Ronald Reagan was fond of reminding us of a fundamental economic truth: “If you want less of something, tax it.”

Of course, President Reagan wasn’t referring to broadband infrastructure at the time.  But his observation is no less true in today’s digital economy.  In fact, since the earliest days of the commercial internet back in the ‘90s, a bipartisan consensus in Congress has recognized the universal truth of President Reagan’s warning and worked to ensure that local taxes and fees didn’t become an impediment to the build-out of our national broadband infrastructure.

Congress enshrined this prohibition against local taxes on broadband in the bipartisan Internet Tax Freedom Act.  Similarly, the Cable Act provides a national framework that encourages network deployment by limiting the power of local governments to impose investment-killing fees.

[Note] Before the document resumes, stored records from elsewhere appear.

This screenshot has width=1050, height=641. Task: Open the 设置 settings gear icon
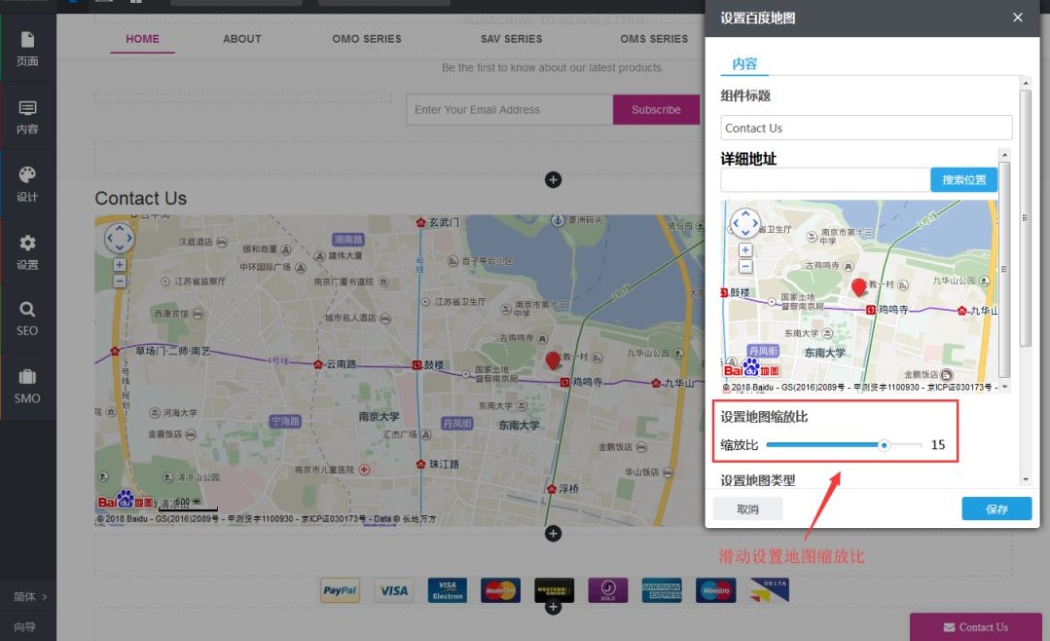[x=27, y=251]
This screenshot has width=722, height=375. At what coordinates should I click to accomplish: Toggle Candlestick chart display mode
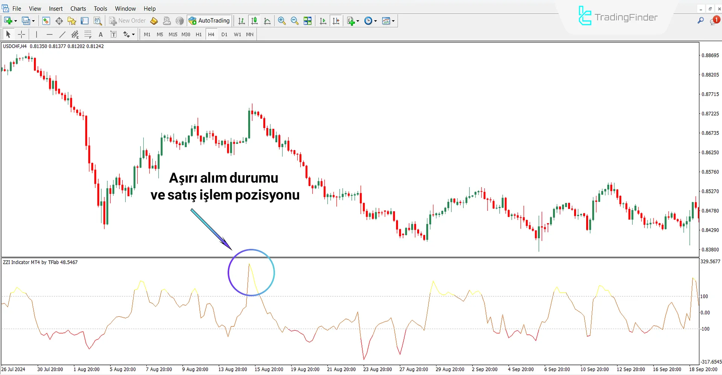coord(254,21)
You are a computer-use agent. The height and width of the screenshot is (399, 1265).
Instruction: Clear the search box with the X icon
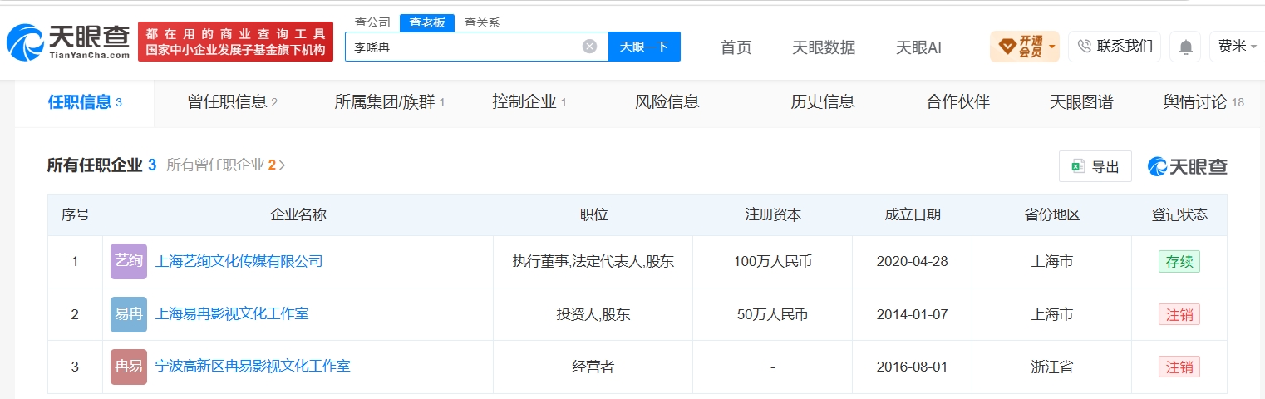tap(589, 47)
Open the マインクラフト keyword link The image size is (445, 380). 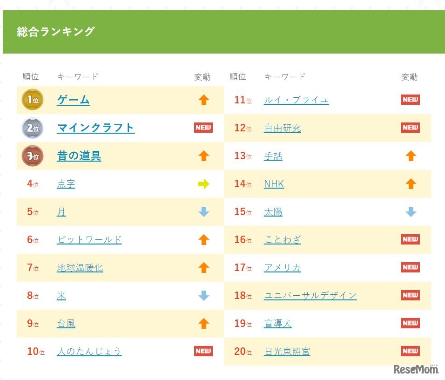[96, 128]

The success of this light-touch framework is self-evident.  Since 1996, broadband providers have invested $1.6 trillion to build out our nation’s broadband infrastructure, deploying high-speed networks at a pace that far exceeds what European countries have managed.  And while there are clearly deployment gaps still to be closed – particularly in rural America – the urgent necessity of closing these gaps argues even more strenuously for continuing to heed President Reagan’s warning.

But as sure as the sun rises in the East, there will always be high-tax local jurisdictions eager to treat private sector investments as their own personal piggy bank to be raided to fund big-spending government budgets.  Despite the obvious historic success of the federal prohibition on internet taxes and fees – and despite the fact that world-class broadband infrastructure is increasingly become table stakes for any local community that hopes to thrive in the digital age – some localities have challenged the bipartisan pro-investment consensus in court.

Faced with these legal challenges, the FCC is about to kick off a proceeding to clarify its policies limiting how local jurisdictions can use local franchising laws to impose taxes and fees on broadband providers.  We strongly urge Commissioners to defend the longstanding, bipartisan consensus pre-empting state and local efforts to add new fees or obstacles to broadband investment.

Make no mistake about it:  The internet is an interstate service.  Networks – and the packet of data that fly across them at the speed of light – don’t stop at state lines.  If ever a technology existed that met the Constitutional definition of “interstate commerce”, it’s the internet.  That means it’s up to federal policymakers to defend the (wildly successful) national pro-deployment framework against attacks from local jurisdictions more interested in grabbing a few short-term bucks.

As a nation, we want more broadband investment.  It’s one of the few things Democrats and Republicans seem to agree on.  So the FCC should remember President Reagan’s wise advice and preempt local governments from adding taxes and fees that will discourage the very investment we all agree is needed.